Il populismo è dunque visto, a ragione, come un dispositivo politico che risponde alla marxiana falsa coscienza. Non esiste, infatti, il popolo come unità organica, definita da un territorio e dei confini. Il populismo si costruisce a partire da un Altro da sé, da un esterno che nel capitalismo globale non è lo «straniero», bensì la casta, l’oligarchia, che parassitariamente si appropriano della ricchezza prodotta e che si fanno forti del loro essere senza patria. È il vecchio e mai tramontato «socialismo degli imbecilli», anticamera del fascismo e del nazismo.
A sinistra, invece, i balbettii sulla possibilità di usare il frame populista sono mimetici. Il popolo è un aggregato di operai, disoccupati, precari, ceto medio impoverito, espressioni di interessi sociali e culturali parziali che una sintesi superiore ricomporrà.
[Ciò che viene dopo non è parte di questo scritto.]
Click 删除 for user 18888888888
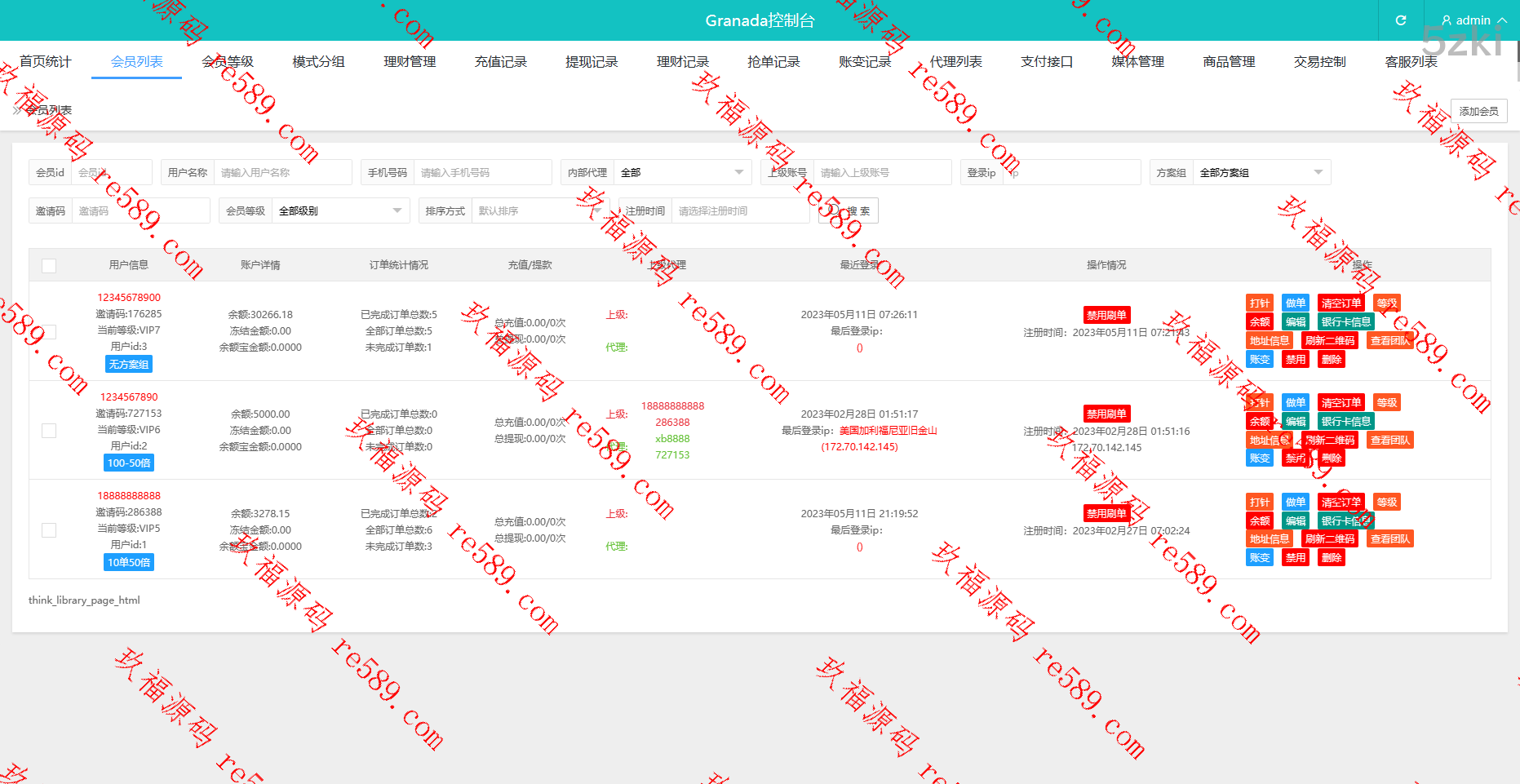 (1332, 558)
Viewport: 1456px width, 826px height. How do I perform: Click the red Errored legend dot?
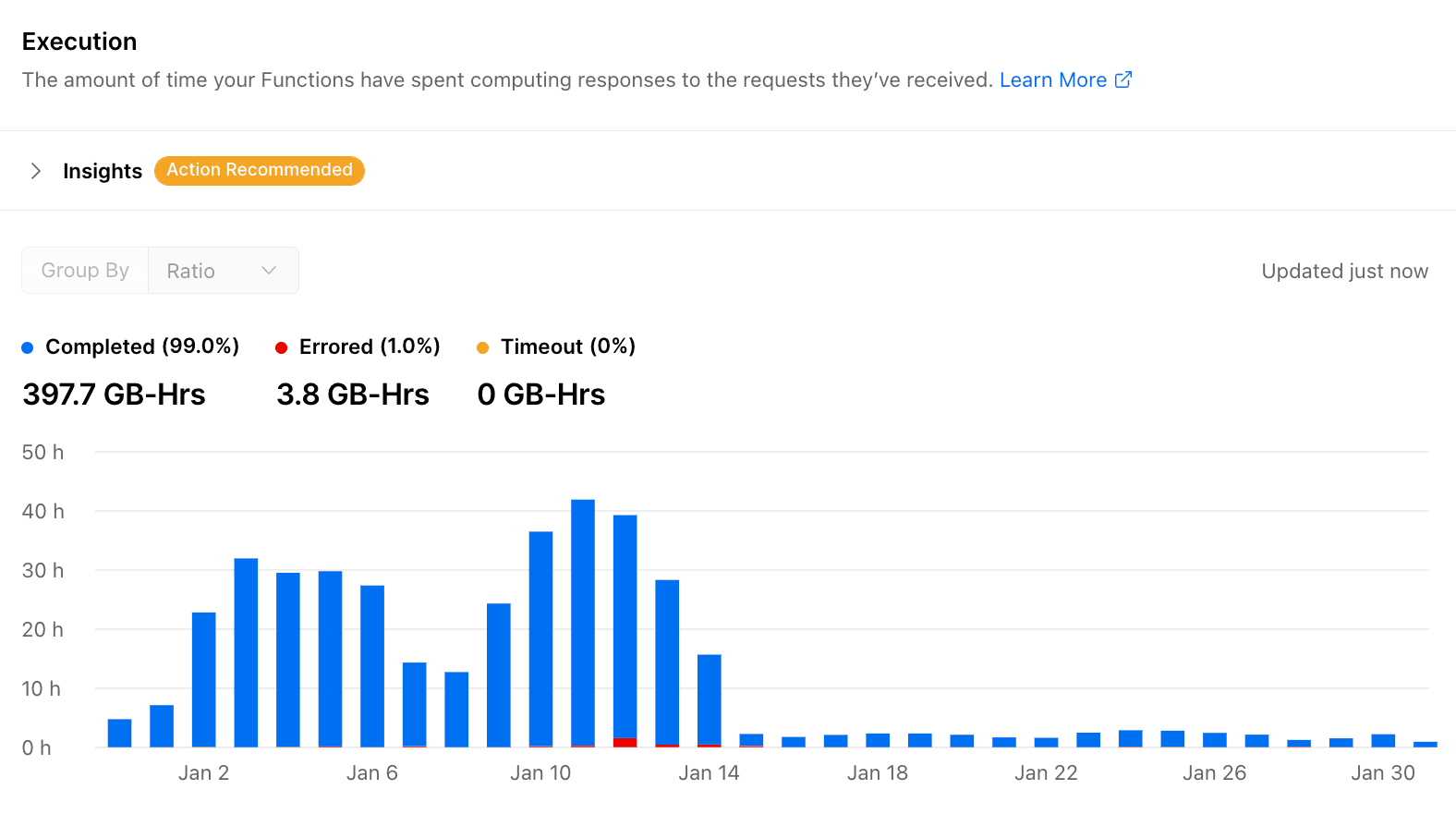click(282, 346)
Da qui la nostalgia della forma politica del partito che ha il potere di ricomporre al suo interno le parzialità in base proprio a una sintesi superiore esterna al popolo. Un miraggio, per Zizek.
QUI LA CONSULTAZIONE dei paradossi però si arresta. Zizek richiama la moltitudine in quanto categoria del Politico; ne sottolinea la forza performativa, ma poi scantona perché vi vede tracce di un vitalismo – la potenza del fare, lo «strutturalismo delle passioni» – che l’antropologia filosofia «pessimista» che scandisce il libro avversa, perché considerata, chissà perché, anticamera di una adesione allo status quo. Per Zizek è infatti la disperazione il sentimento che consente di pensare l’impossibile – la rivoluzione, forse -, non la potenza del desiderio o del comune riscoperto come ripetono alcuni teorici marxisti o alcune filosofe femministe (Zizek cita Judith Butler e Frédéric Lordon). Più che la disperazione, viene il sospetto, il coraggio giunge però da quell’esercizio di un ottimismo della ragione, che scommette sull’impossibile intravisto proprio in quelle esperienze di autorganizzazione sociali senza le quali non sarebbe immaginabile pensare l’impossibile.